▶ [Consignes]
Répondez à ces questions à partir de l'entretien avec Tristan Gommendy ci-dessous :
(a) Quelle équipe le pilote a-t-il rejointe cet hiver ?
(b) Combien de fois par semaine voit-il habituellement son entraîneur physique ?
(c) Combien de temps dure sa séance d'entraînement quotidienne avec lui pendant le confinement ?

▶ [Extrait du texte]
++++

Tristan Gommendy est une valeur sûre en Endurance et en LMP2 en particulier. Cet hiver, le pilote de 40 ans a quitté Graff et est désormais chez Duqueine Team (ex Duqueine Engineering). Il va amener toute son expérience au profit de l’équipe française. Endurance-Info a contacté Tristan Gommendy pour faire un point avec lui…
Pour commencer, comment allez-vous ?
« Je vais bien, merci. Tout ceci demande de l’organisation surtout lorsqu’on est confiné avec un enfant de deux ans et une grande fille, mais pour elle, c’est plus facile car elle a passé 10 ans. Ma femme est en télétravail avec énormément de travail au niveau communication de crise et sur les plans à venir du constructeur pour lequel elle bosse. Nous essayons de gérer tout cela tous les deux. Le temps commence à être long, surtout pour les enfants. Nous n’avons pas la chance, dans cette région parisienne, d’être en pavillon, mais ça va, pas d’inquietude ! »
Comment arrivez-vous à vous entretenir physiquement en cette période de confinement ?
« C’est vrai qu’en appartement, cela demande de de l’organisation. Depuis, plus de 10 ans, j’ai un entraîneur physique que je vois quatre fois par semaine en salle ou au stade. Cela s’est arrêté du jour au lendemain, nous avons donc continué de travailler par visio. C’est important de conserver une structure d’entrainement. Je m’entraîne avec lui tous les matins, pendant 1 h 30. J’ai récupéré du matériel de musculation avant le confinement, acheté une corde à sauter et certains accessoires pour faire de l’échauffement et du cardio. De plus, avec mon attestation, je vais courir tous les jours. Ce n’est pas toujours facile, ce n’est pas pratique, mais on gère. Psychologiquement, c’est important de se dire que l’on maintient un niveau physique qui va faire que, lorsqu’on pourra reprendre un entrainement plus « normal », le niveau sera bon. En tout cas, il faudra être prêt quand tout va pouvoir repartir. »
Vous avez passé deux ans chez Graff. Que gardez-vous de ce temps passé dans la structure de Pascal Rauturier ? Pourquoi en êtes-vous parti ?

++++

▶ [Informations extraites]
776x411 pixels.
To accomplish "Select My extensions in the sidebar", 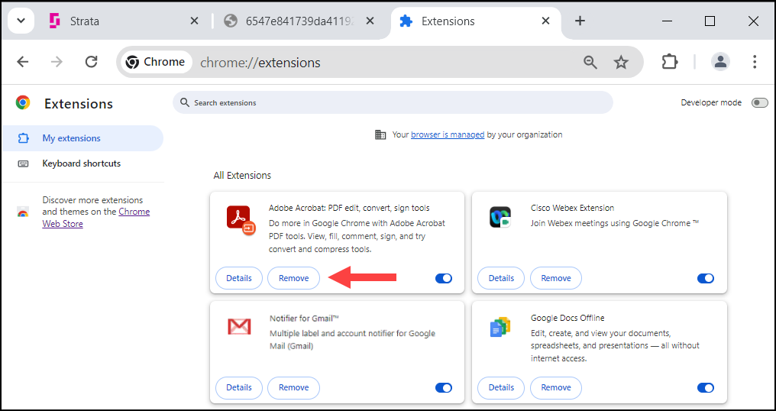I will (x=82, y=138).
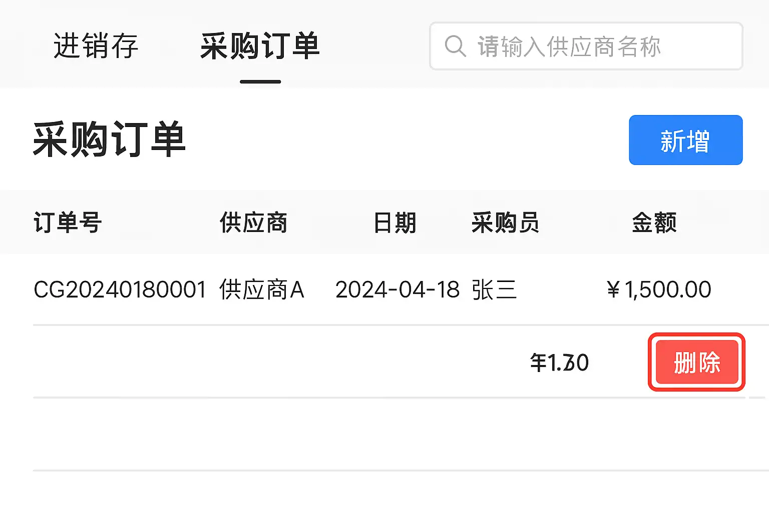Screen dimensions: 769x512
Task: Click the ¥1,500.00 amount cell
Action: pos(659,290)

++++

▶ [Résultat final]
(a) Duqueine Team (ex Duqueine Engineering)
(b) Quatre fois par semaine
(c) 1 h 30